The funniest part of the film is that “ghost” assassin 47 is a bald guy in a black suit and tie with a barcode prominently tattoed on the back of his head, a fact that no one ever mentions. In fact, 47–as his number suggests–is only of a big group of such assassins, all of whom are bald and wear black suits and ties and have barcodes prominently engraved on the back of their heads. None of them even bother to wear hats, and yet nobody ever notices all these guys in the vicinity of all these high-profile assassinations. Scott has been on 47’s tail for three years, and yet he never mentions 47th’s distinctive look, and apparently is unaware of it until he finally sees the guy. (By the way, when 47 eventually decides to break off from the group, his new independence is marked by his switching from a black tie to a red one.)
Despite their not very ninja-y trademark look, the group remains so covert that it’s only known as “The Organization” and, we are told, “Nobody even knows it exists.” Actually, I’m pretty sure the guys IN the group know it exists, but anyway.
Every movie (certainly modern ones) about the shadowy world of assassins revolves around three plots: An assassin is given an assignment but finds himself betrayed by his client. An assassin loses his objectivity and decides not to kill whatever incredibly admirable world figure he’s been assigned to assassinate. An assassin decides not to kill his target because he falls in love with her. Sometimes the plot incorporates all three of those clichés. Here it’s mostly number one and number three.
Said woman is played by actress Olga Kurylenko, who graduated to the lead female role in the recent Bond flick Quantum of Solace. In this film she has a couple of nude scenes (at least on the unrated DVD), and I have to say, “Wow.”
I can’t suggest watching the film just on that basis, but it doesn’t hurt any. I will say that her burgeoning relationship with 47 is studiously unbelievable even for this sort of thing. Their big issue is that 47 is highly sexually repressed (he was raised since a pup to be a super-assassin for the Vatican, if I was following things), a fact the film clearly finds a lot more strange than the fact that he kills hundreds of people at the drop of a hat.
Probably the biggest problem is that the action is kind of clunky and more ridiculous than ‘cool,’ especially a ludicrous ‘honor’ sword fight between 47 and three of his ex-brethren.

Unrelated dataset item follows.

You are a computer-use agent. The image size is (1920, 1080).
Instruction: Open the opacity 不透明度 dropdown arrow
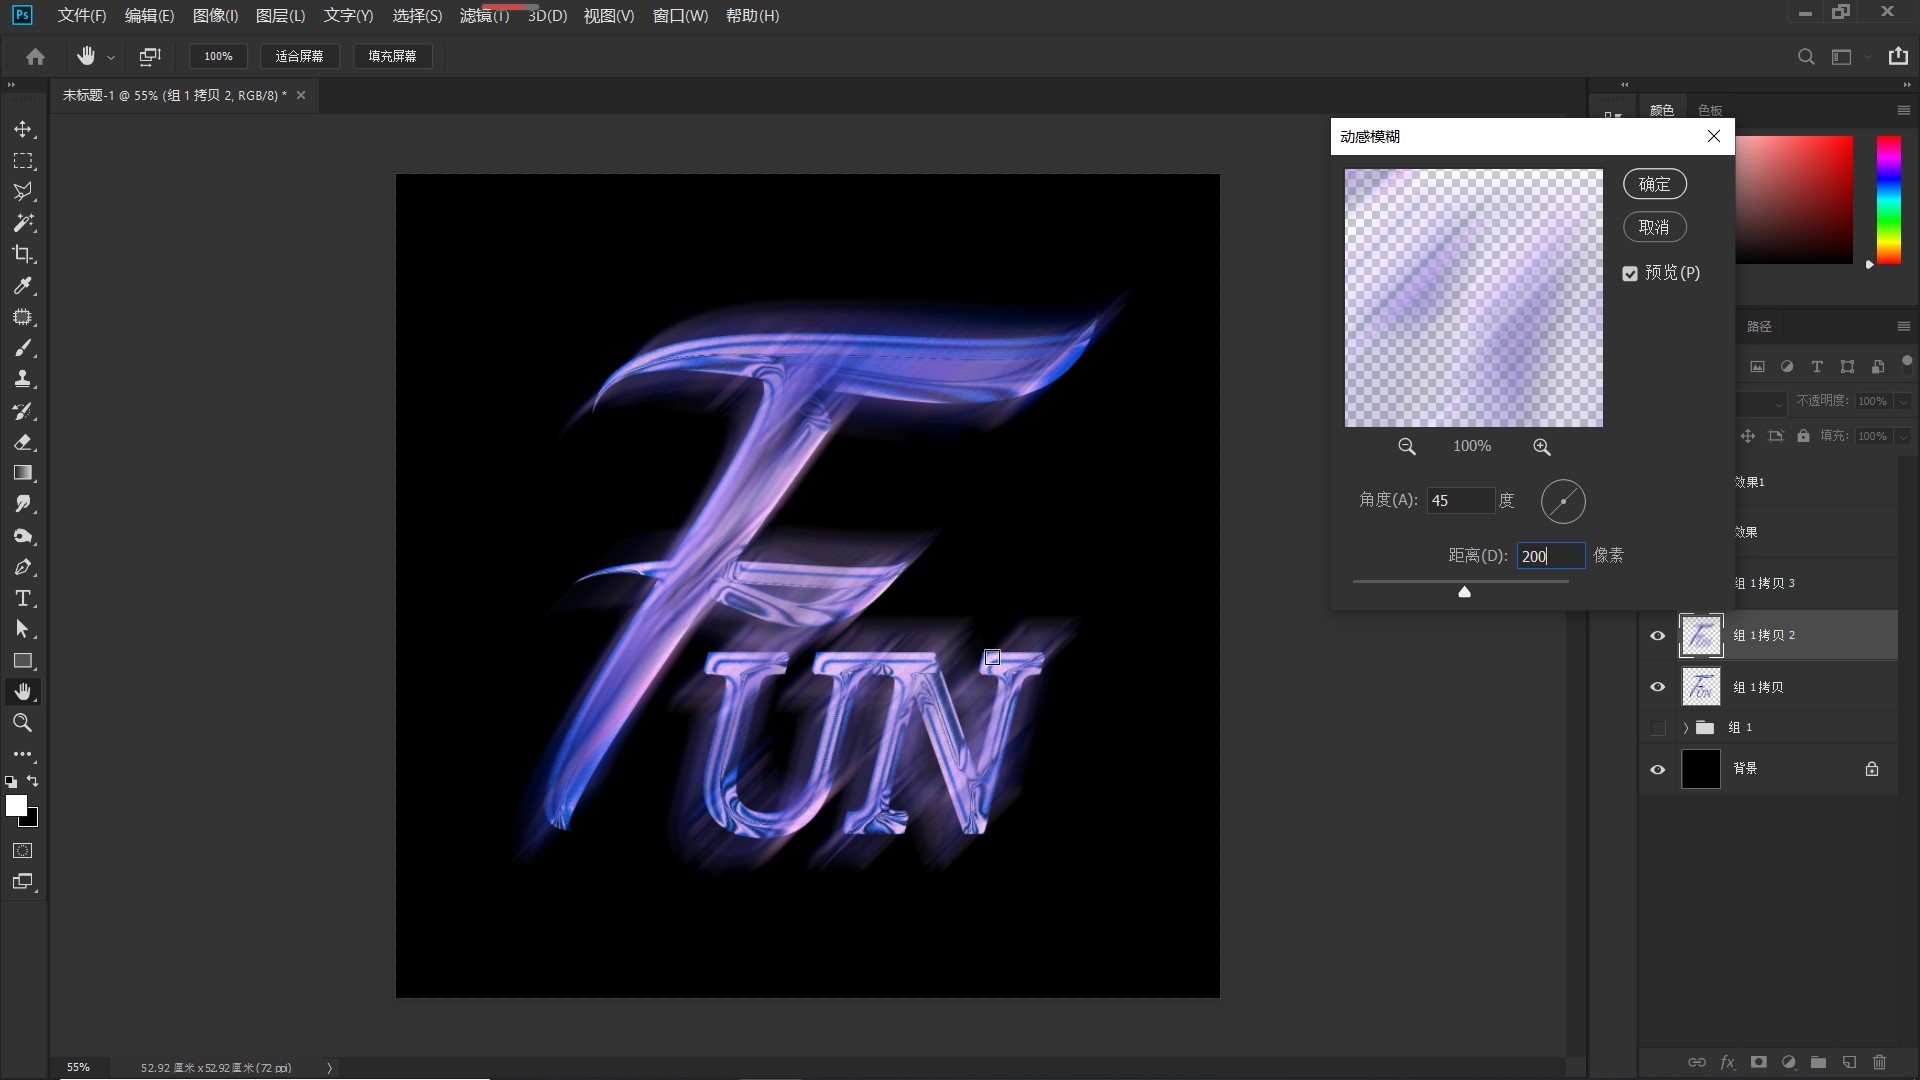(x=1902, y=401)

The film’s greatest strength, which makes it sort of watchable in that “hey, it’s a rental” fashion, is that it’s a pleasingly short 90 minutes. Another twenty minutes and this might have been an eye-gouger, but luckily it’s pithy enough that the more laughable dumbness and the occasionally undraped Ms. Kurylenko get us through. By the way, she also starred in the recent Max Payne, which is ten minutes longer than this and thus probably half as watchable, at best.
Hmm, that ran longer than I thought it would. (I know, it’s shocking.) More on the rest of the stuff later.